State budget is like a blizzard forecast
Seriously: Who could have guessed South Dakota’s governor spoke 140 words a minute?
Dennis Daugaard revealed that odd but intriguing fact about himself Tuesday afternoon.
The governor had met with news reporters after his budget speech to a House full of state lawmakers.
A newsman asked who worked on the speech. The answer gave a glimpse at the process behind the scenes.
The governor said part of the speech came from Tony Venhuizen, his chief of staff who happens to be his son-in-law as well.
Next the governor said Liza Clark. The commissioner of finance and management – the first woman, by the way, to hold that important post in South Dakota – sat to his right.
And last came Daugaard.
The governor said he took final responsibility. The goal, he said: One hour, tops.
That’s where 140 words a minute came in.
Turns out Daugaard timed his remarks as he tried out some versions beforehand.
The speech had another feature: Slides.
They were innovative 20 years ago when then-Gov. Bill Janklow used them.
Now they are standard. Legislators, lobbyists, cabinet members, news reporters and citizens in general have come to expect them.
They likely would be shocked if a governor now broke with the tradition and gave a speech without slides.
Clark and some of her staff in the Bureau of Finance and Management were again responsible for the 64 images displayed, one after another, on the big screen front left.
“It helps to have slides,” Daugaard said.
Daugaard didn’t engage in flights of rhetoric Tuesday. The news he gave to legislators was somber.

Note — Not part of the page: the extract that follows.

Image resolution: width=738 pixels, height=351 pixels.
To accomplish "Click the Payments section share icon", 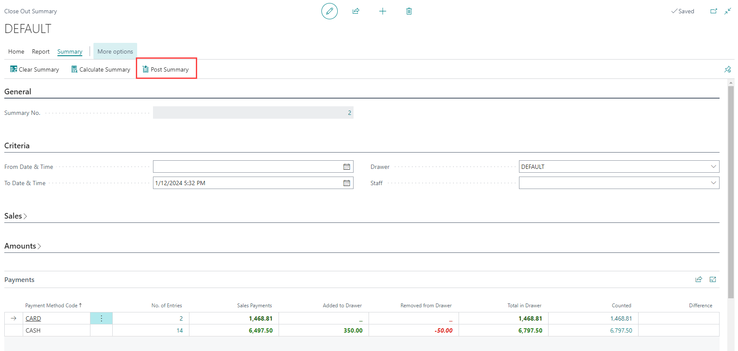I will click(699, 279).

South Dakota is okay, the governor said, but isn’t growing enough to give more money to public schools or to raise the pay for most state government employees and providers.

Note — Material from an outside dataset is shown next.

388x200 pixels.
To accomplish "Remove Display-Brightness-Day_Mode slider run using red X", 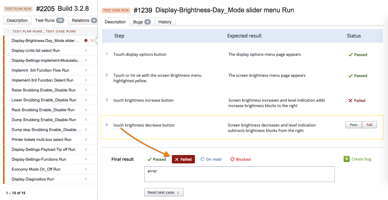I will (x=91, y=40).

He also suggested taking $7 million from state government’s reserve funds to help get through the current budget year that began July 1.
Afterward, his outlook seemed like a weather forecast. A snowstorm was on its way. Stay indoors, wait it out. The sun would come out again afterward.
For Daugaard the speech was his eighth set of budget recommendations. He has been governor seven years.
A few weeks after he began his first term as governor in 2011, Daugaard put together a special budget address.
South Dakota’s economy was still mired in the 2008-2009 recession.
Daugaard called for 10 percent cuts. They were twice as deep as the departing governor, Mike Rounds, had recommended the month before.
The new governor and the eighteen legislators on the appropriations committee – fifteen Republicans and three Democrats – eventually found ways to get some cuts somewhat smaller.
There were no raises that year. There were no raises this year. There might be no raises next year.
For Daugaard, the message was tough to deliver, whether the year was 2011 or 2016 or 2017.
The silver lining is we got through. The governor said he is confident the sun will shine again. We certainly hope so.
Meanwhile, shop more at home. Much, much more.